As porta-vozes do Georgetown Day e seu conselho de administração não responderam a um pedido de comentário.
O Comitê Nacional Republicano esta semana enviou um e-mail apontando para a escola recentemente promulgada Plano de Ação Antirracismocitando elementos como grupos de afinidade, o que, segundo ele, equivalia a “segregação racial”.
O plano de ação inclui uma série de esforços de diversidade, inclusão e equidade, incluindo “programa de educação antirracista para famílias brancas,” um novo programa de orientação para professores de cor e considerando a demografia da sala de aula como parte do processo de colocação para os alunos.

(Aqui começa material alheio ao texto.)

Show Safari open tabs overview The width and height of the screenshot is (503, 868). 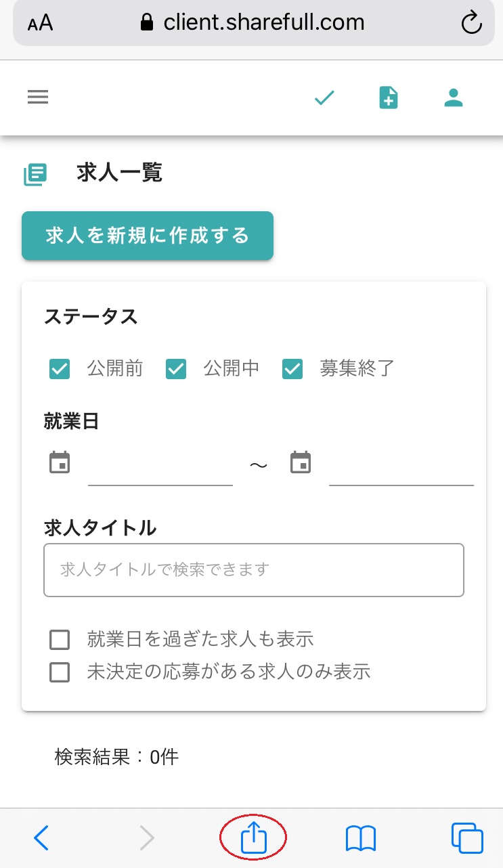click(x=467, y=838)
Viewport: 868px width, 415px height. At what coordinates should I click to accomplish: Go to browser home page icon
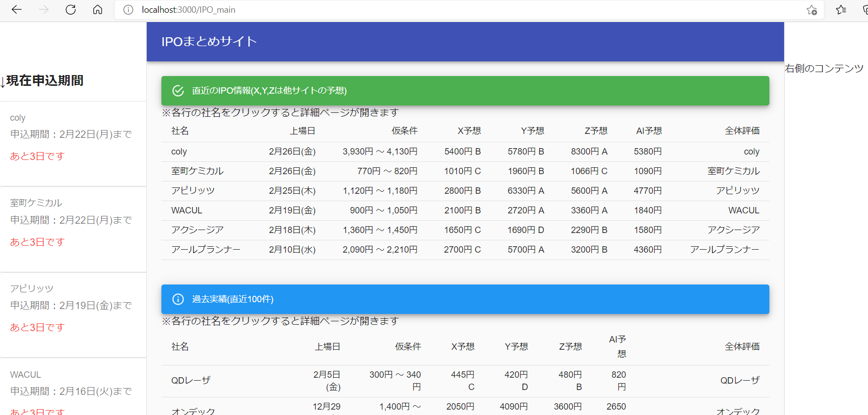(98, 10)
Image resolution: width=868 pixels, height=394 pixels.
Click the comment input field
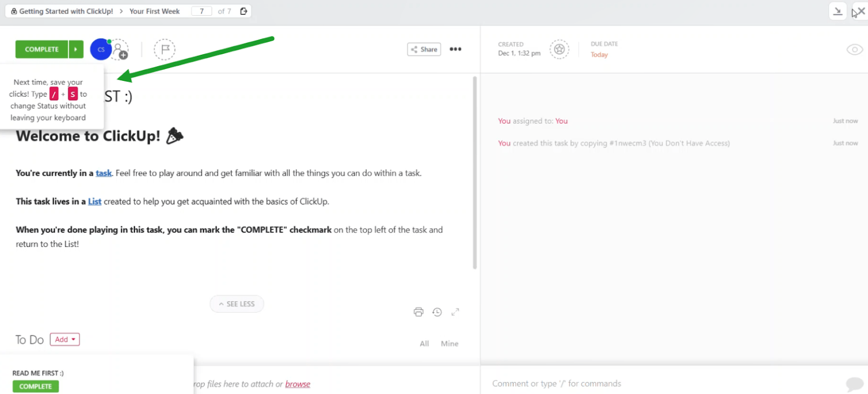622,383
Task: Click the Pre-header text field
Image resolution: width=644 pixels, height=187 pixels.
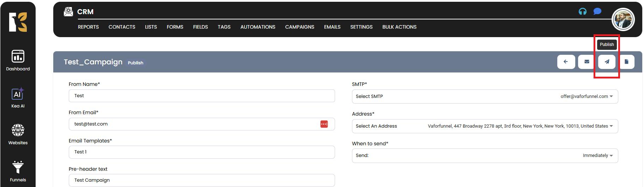Action: pyautogui.click(x=201, y=180)
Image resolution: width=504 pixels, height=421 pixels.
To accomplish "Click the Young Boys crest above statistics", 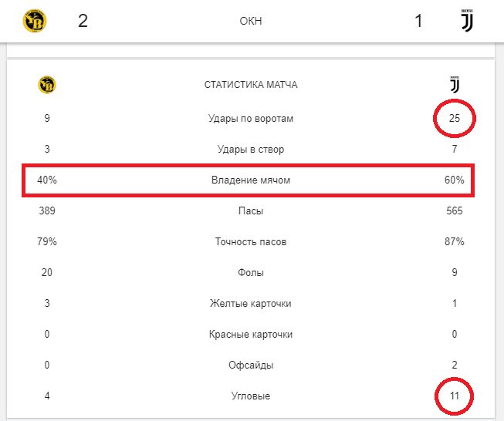I will (x=46, y=85).
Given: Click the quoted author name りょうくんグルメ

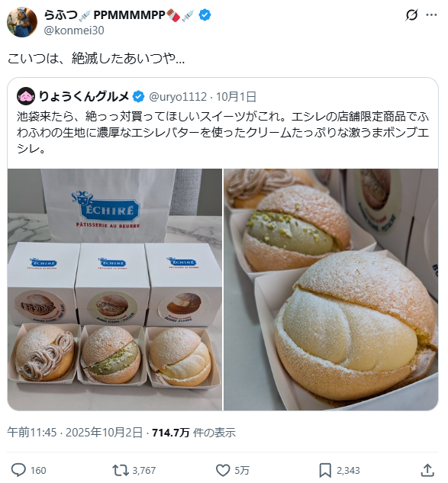Looking at the screenshot, I should [x=84, y=96].
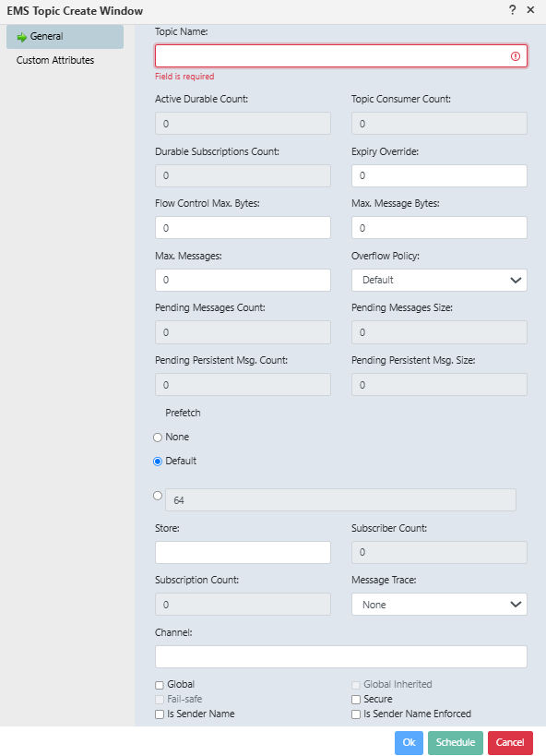Viewport: 546px width, 756px height.
Task: Check Is Sender Name Enforced
Action: coord(356,714)
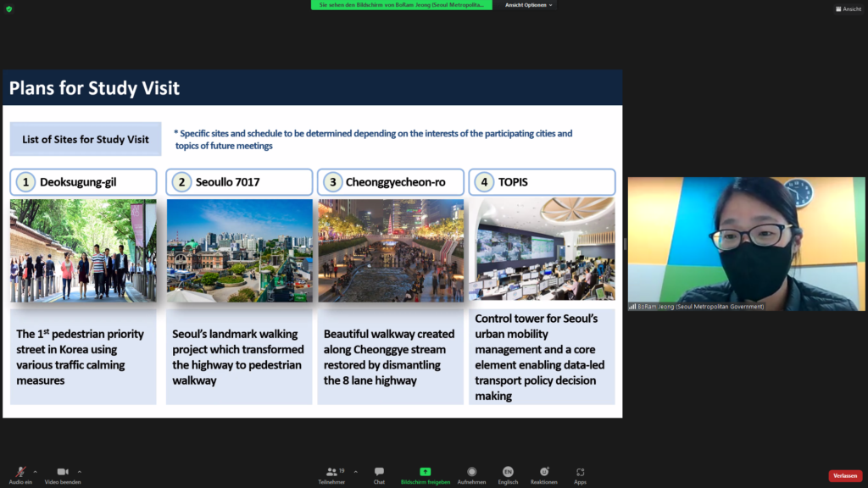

Em um reunião de pais onde o diretor da escola discutiu o plano, a Sra. Fairfax apresentou um nova disposição no contrato de inscrição que os pais assinam, informou o jornal da escola em janeiro. A disposição exige que os pais “reconheçam e entendam que a GDS é uma instituição que valoriza a diversidade, a equidade e a inclusão, e que se comprometeu a trabalhar ativamente contra o racismo individual e sistêmico, ódio, opressão e intolerância de qualquer tipo”. Ao assinar o documento, os pais concordam em se juntar aos esforços da escola, disse.
A disposição apenas formaliza o que muitos ex-alunos e pais descreveram como um contrato não escrito que foi entendido por décadas.
Sean Fine, pai de um aluno do terceiro ano que frequenta a escola desde a segunda série, disse que seu filho estava aprendendo a enfrentar os mesmos problemas sociais que a escola enfrentava quando se formou em 1992.
“Nossos filhos não são robôs”, disse Fine. “Não lhes dizem o que pensar, são ensinados a questionar e são expostos a ideias em um ambiente aberto.”
Referindo-se ao ataque de Cruz, ele acrescentou: “Eles estão sendo ensinados a identificar coisas como essa – táticas que desviam do que realmente precisamos falar”.
Jonathan Weisman contribuiu com relatórios e Kitty Bennett contribuíram com pesquisas.